EXCERPTED TEXT |
Neutrophil Integrins and Matrix Ligands and NET Release

Abstract

Neutrophils are motile and responsive to tissue injury and infection. As neutrophils emigrate from the bloodstream and migrate toward a site of affliction, they encounter the tissue extracellular matrix (ECM) and thereby engage integrins. Our laboratory studies the neutrophilic response to the fungal pathogen Candida albicans either in the filamentous state of the microbe or to the purified pathogen-associated molecular pattern, β-glucan. We have gained an appreciation for the role of integrins in regulating the neutrophil anti-Candida response and how the presence or absence of ECM can drive experimental outcome. The β2 integrin CR3 (complement receptor 3; αMβ2; Mac-1; CD11b/CD18) plays an important role in fungal recognition by its ability to bind β-glucan at a unique lectin-like domain. The presence of ECM differentially regulates essential neutrophil anti-fungal functions, including chemotaxis, respiratory burst, homotypic aggregation, and the release of neutrophil extracellular traps (NETs). We have shown that NET release to C. albicans hyphae or immobilized β-glucan occurs rapidly and without the requirement for respiratory burst on ECM. This is in contrast to the more frequently reported mechanisms of NETosis to other pathogens without the context of ECM, which occur after a prolonged lag period and require respiratory burst. As expected for an ECM-dependent phenotype, NETosis and other neutrophil functions are dependent on specific integrins. The focus of this review is the role of ECM ligation by neutrophil integrins as it pertains to host defense functions with an emphasis on lessons we have learned studying the anti-Candida response of human neutrophils.

[Stored data entries]
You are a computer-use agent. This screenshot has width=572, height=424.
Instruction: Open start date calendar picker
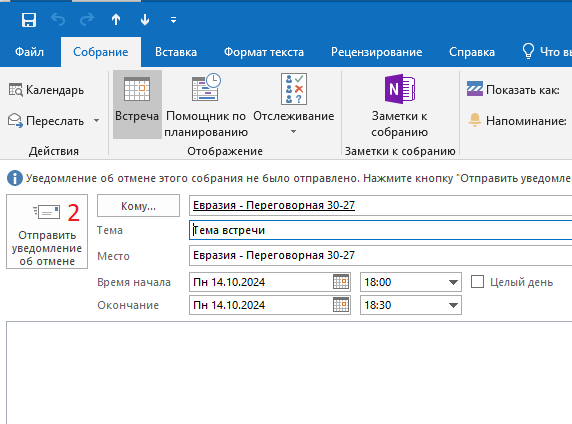pos(341,282)
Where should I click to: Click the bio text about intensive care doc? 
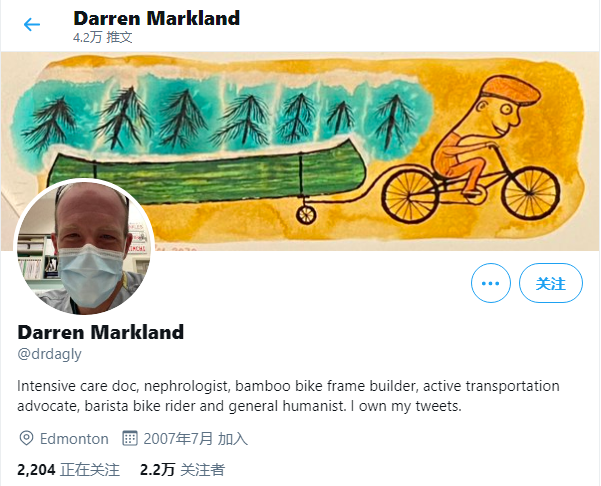(288, 396)
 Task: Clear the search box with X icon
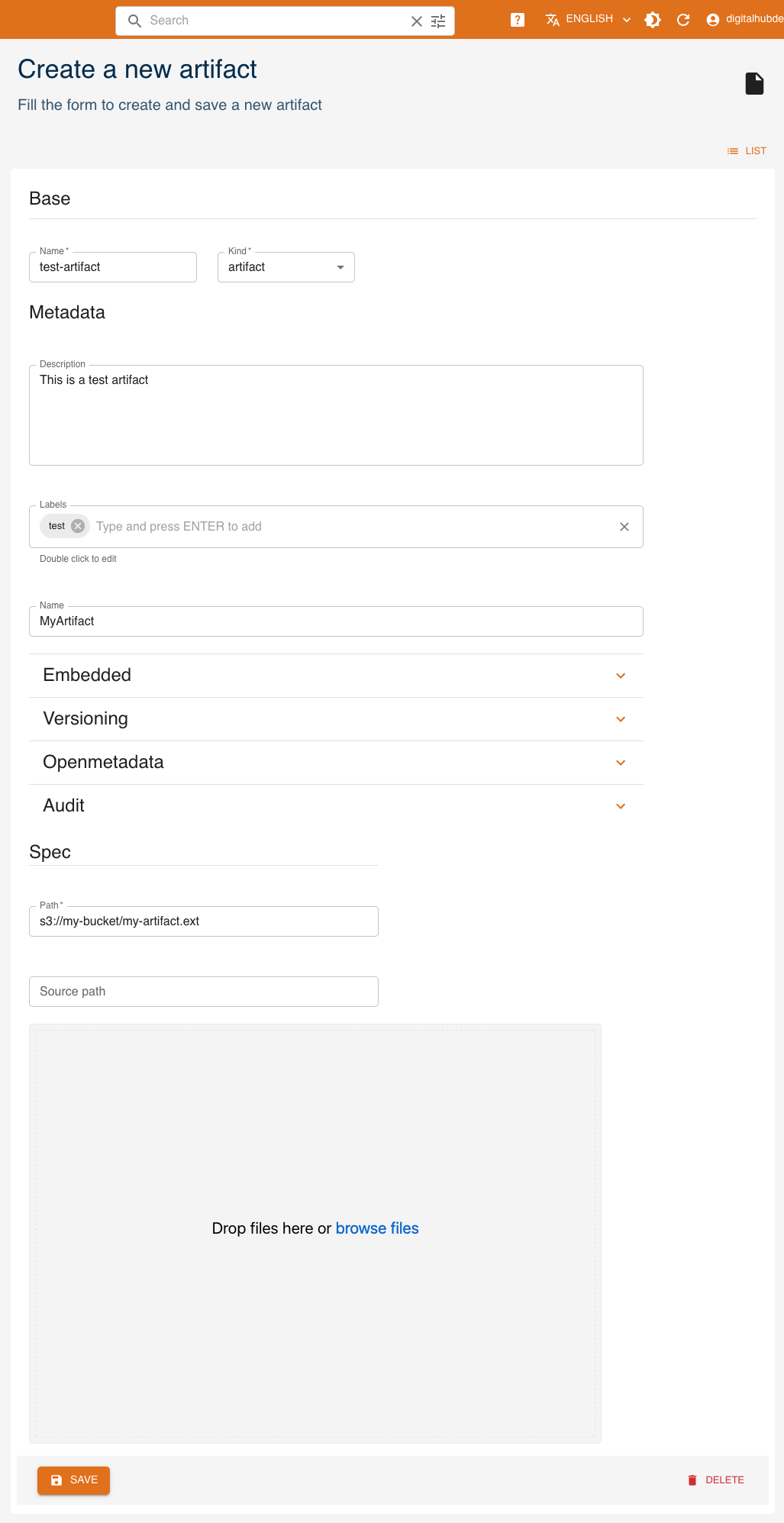click(417, 21)
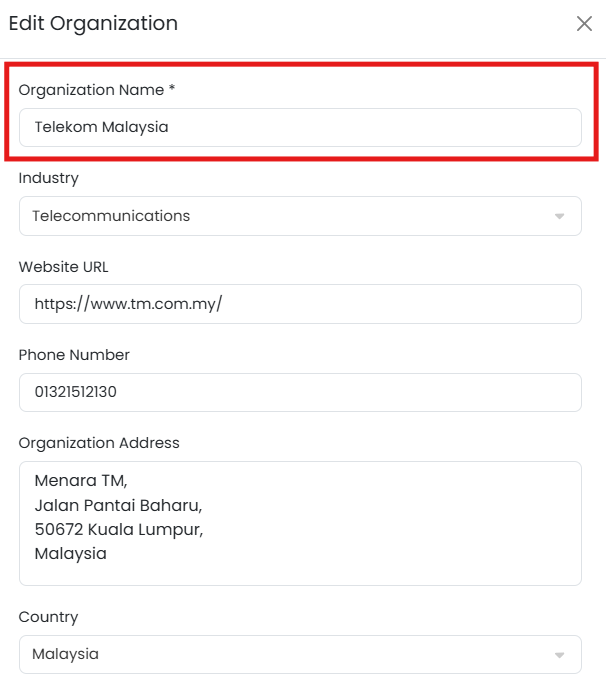Place cursor on the 50672 Kuala Lumpur line
This screenshot has height=681, width=606.
click(x=118, y=529)
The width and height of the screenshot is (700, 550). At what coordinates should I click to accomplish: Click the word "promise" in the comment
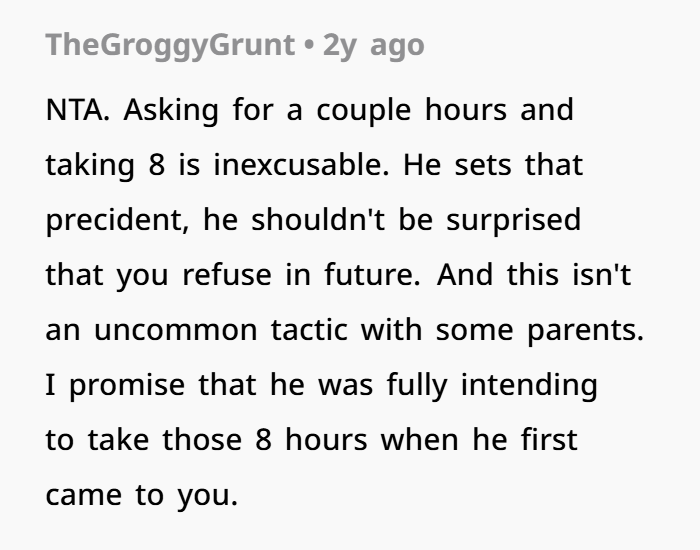(127, 386)
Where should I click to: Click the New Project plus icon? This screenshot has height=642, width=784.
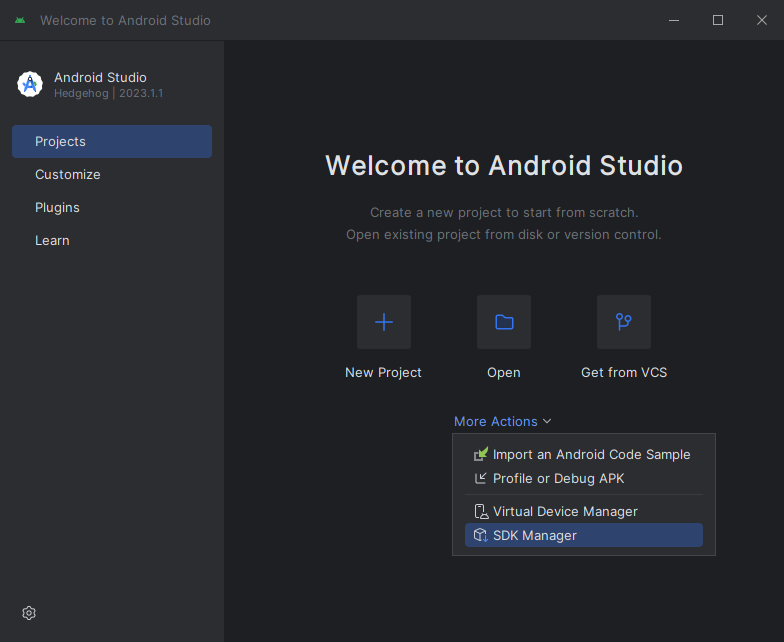384,322
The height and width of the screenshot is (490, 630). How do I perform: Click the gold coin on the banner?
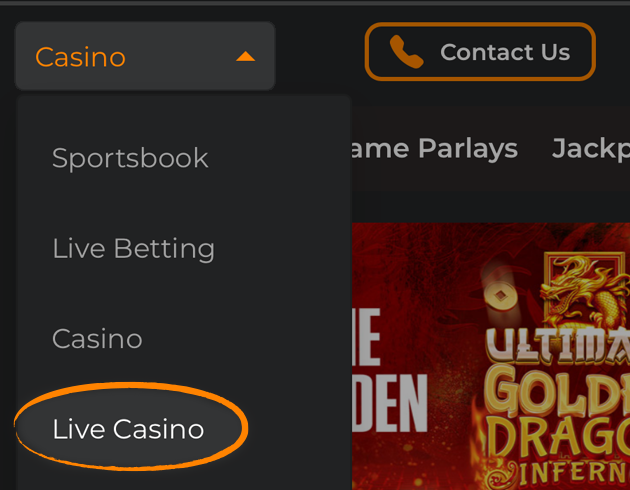tap(501, 296)
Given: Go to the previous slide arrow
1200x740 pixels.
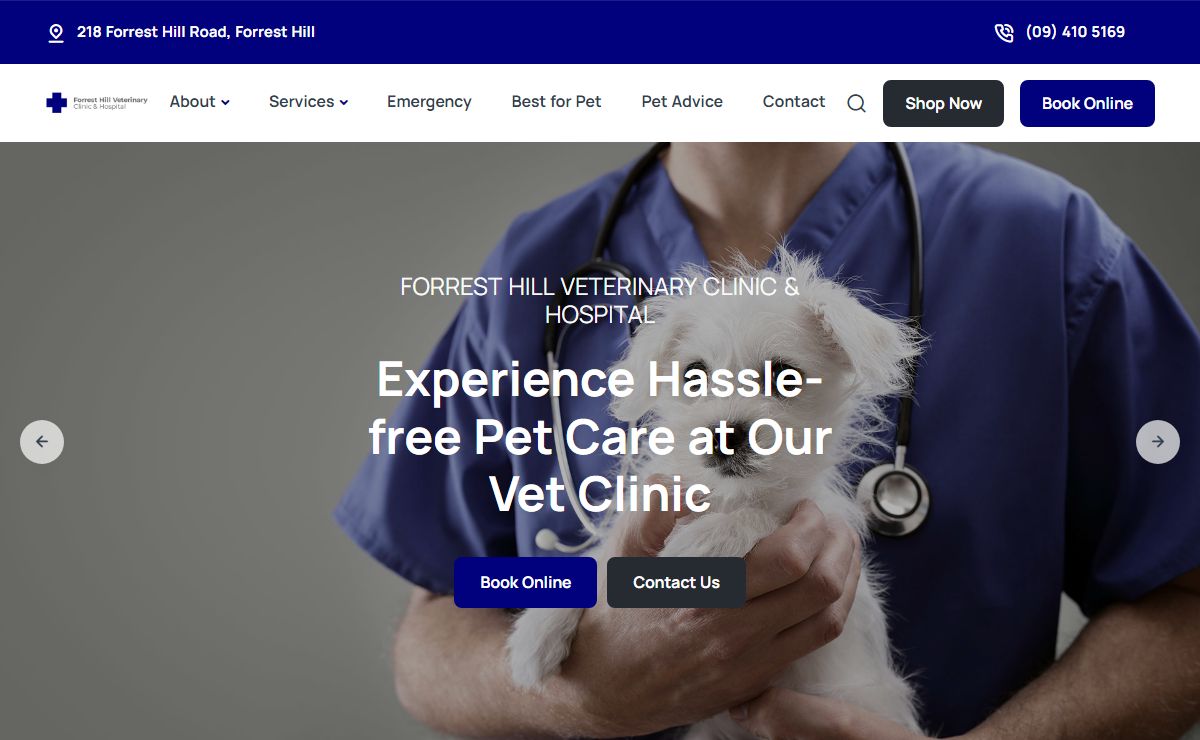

INSTRUCTIONS |
(a) Using the neutrophil integrin abstract, decide whether each statement agrees with it: (i) on ECM, NET release to C. albicans hyphae needs respiratory burst; (ii) CR3 binds β-glucan at a lectin-like domain; (iii) without ECM, NETosis to other pathogens comes after a long lag period. Answer yes or no for each and quote the words that settle it.
(b) The neutrophil integrin abstract says the presence of ECM differentially regulates some anti-fungal functions of neutrophils. List all of them.
(c) Carry the neutrophil integrin abstract forward, starting after its last sentence.
You won't need the entries for any of this.

TASK RESULTS |
(a)
(i) No: "occurs rapidly and without the requirement for respiratory burst on ECM"
(ii) Yes: "by its ability to bind β-glucan at a unique lectin-like domain"
(iii) Yes: "which occur after a prolonged lag period and require respiratory burst"

(b)
- chemotaxis
- respiratory burst
- homotypic aggregation
- the release of neutrophil extracellular traps (NETs)

(c)
Keywords: Candida; NETs; extracellular matrix; integrins; neutrophils.

Figure 1

Schematized neutrophil response to C. albicans hyphae in the absence and presence of extracellular matrix. In the absence of ECM (poly-l-lysine, left panel), neutrophils respond to hyphae by chemotaxis, by degranulation and respiratory burst, and by wrapping around fungal filaments in a form of frustrated phagocytosis. In the presence of ECM (Extracellular Matrix, right panel), neutrophils chemotaxis to fungal filaments is faster and more directed, with degranulation and respiratory burst being actively suppressed until the multifocal contact of frustrated phagocytosis. Additionally, in a subset of cells contacting the fungal hyphae, a rapid, respiratory burst independent NETotic response is induced and followed by neutrophil swarming.